## TO DO
Return, word for word, the part of the KM World trip report that begins at the words "I just sent" and stops after "agree with). Enjoy.".

## EXTRACT PROVIDED
· · ·

KM World Trip Report

I just sent my trip report from KM World to my team at work, and thought I'd share. Enjoy...

We recently attended KM World and Intranets Conference in Santa Clara.

We presented in a session called "Grass Roots Intranets in a Corporate World."

We all took pages of notes, but rather than have you read all of that, we digested everything into the top things we learned (or already knew and agree with). Enjoy.

1. Executive sponsorship a must. For any project that spans several groups (especially divisions), having managers support efforts is critical. Many attendees commented that lack of executive support often led to failed projects.

2. Governance must be distributed to team members, and made part of review objectives. Those who are responsible for creating, updating, and maintaining information have to have some stake in the success of the shared resource. This is best achieved by giving ownership of the project to everyone at some level.

3. Search is key. By its nature, diverse content can’t exist everywhere someone would first think to look. Search has to be pervasive, easy, accurate, and powerful.

4. The shared vision of a successful Intranet model revolved around having multiple views (personal, group, functional, location, corp). SharePoint is one of many tools that create a “digital dashboard” for employees.

· · ·

## MATERIAL
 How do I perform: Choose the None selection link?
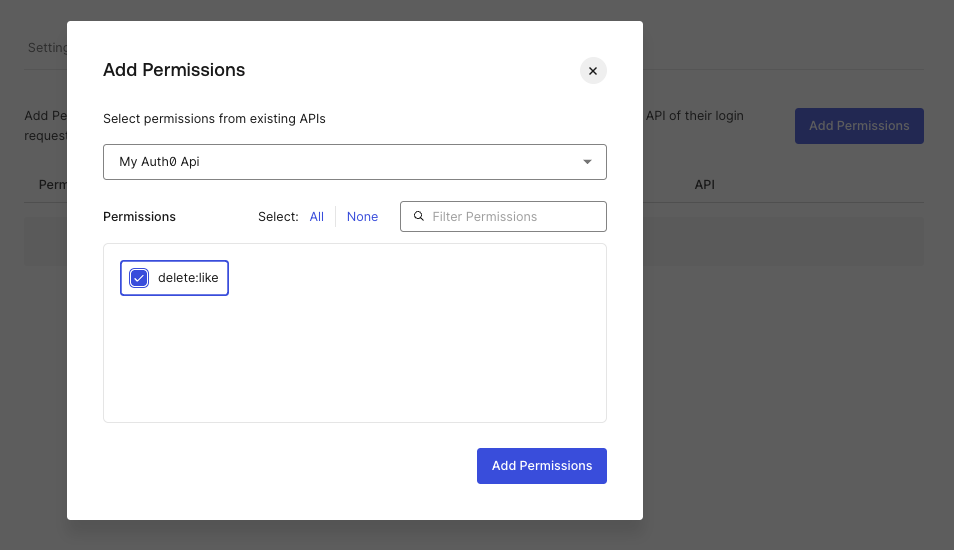pyautogui.click(x=362, y=216)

· · ·

## COMPLETE OUTPUT
I just sent my trip report from KM World to my team at work, and thought I'd share. Enjoy...

We recently attended KM World and Intranets Conference in Santa Clara.

We presented in a session called "Grass Roots Intranets in a Corporate World."

We all took pages of notes, but rather than have you read all of that, we digested everything into the top things we learned (or already knew and agree with). Enjoy.